The programmer then gets to make a decision at that point what to do next if the status is not cudaSuccess. The CUDA runtime error status is automatically reset to cudaSuccess by the call to cudaGetLastError(), so the next call to cudaGetLastError() again indicates whether an error occurred in the meantime.

If an error condition (such as ULF) causes the destruction of the current CUDA context, all CUDA runtime API functions become inoperable, as they pertain to a context that no longer exists. This also affects cudaGetLastError(): It cannot reset the error status to cudaSuccess, because that error status is part of the CUDA context, which no longer exists.

giorgiore27 · November 3, 2023, 9:16am

This is exactly the aim of my question: let me reprhase that. Looking at the internet (again, it is not something that I found in the documentation), you need to kill the host process when there is a sticky error (the “owning” process must also terminate.). In my workflow, kill the host process is a little bit of a pain, so I am willing to do that only when it is strictly needed. This is the reason why I am asking how to understand if I am dealing with a sticky error and need to restart the application.

My point about cudaGetLastError() was just a side note about (in my opinion) a misleading behaviour of the API, since it looks like the error is gone but the GPU is in an error state that cannot be reset.

njuffa · November 3, 2023, 10:09am

My suggestion would be to stick, first and foremost, to the official CUDA documentation. If the official documentation is unclear, it may make sense to consult secondary sources to seek clarification. However, this carries the risk that the authors of the secondary sources experienced the same kind of confusion you came up against.

CUDA does not prescribe any specific course of action after a programmer finds out that their CUDA context has been destroyed as a consequence of an unrecoverable error. That is why you will not find anything about that in CUDA documentation, with the possible exception of the Best Practices Guide.

A hypothetical example: Your CUDA-accelerated app also includes a CPU-only legacy code path because not all of your customers have a GPU of sufficient compute capability yet.
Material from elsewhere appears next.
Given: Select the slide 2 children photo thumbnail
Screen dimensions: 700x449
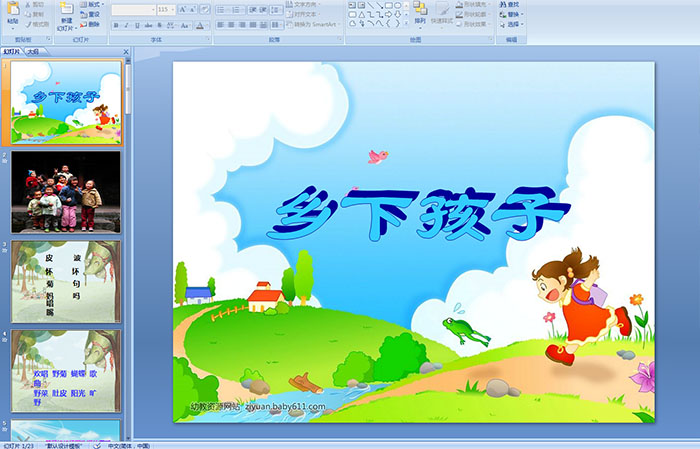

Your application also uses an all-or-nothing model of execution: either an app-level operation completes successfully or otherwise the app behaves as if that operation had never been issued. After you find that the CUDA context used by your app has been destroyed as the result of an unrecoverable error, you switch execution to the unaccelerated legacy path. The app remains functional, albeit at reduced performance.

It do not think this is a correct characterization of the behavior of cudaGetLastError(). You will, however, need to issue a call to cudaDeviceSynchronize() to ensure that errors that occurred asynchronously (and may cause destruction of the CUDA context) are correctly reflected in the error status.

Robert_Crovella · November 3, 2023, 2:01pm

Sticky errors are those errors that corrupt the CUDA context. In the CUDA runtime API, a corrupted CUDA context is non-recoverable. The only method to recover from it is to allow the owning process to terminate.

Yes, all asynchronous errors are sticky. Only asynchronous errors are sticky.

Asynchronous errors are those errors that occur as a result of device code execution itself.

It is true in some sense that a call to cudaGetLastError() “resets” the error. However in practice, it is self-evident that it does not reset the sticky error in any practical way. The same error will reoccur (i.e. be reported again) if any non-trivial usage of the CUDA runtime API is attempted. For all practical purposes the context is corrupted by the sticky error and is useless.

system · November 17, 2023, 2:02pm

This topic was automatically closed 14 days after the last reply. New replies are no longer allowed.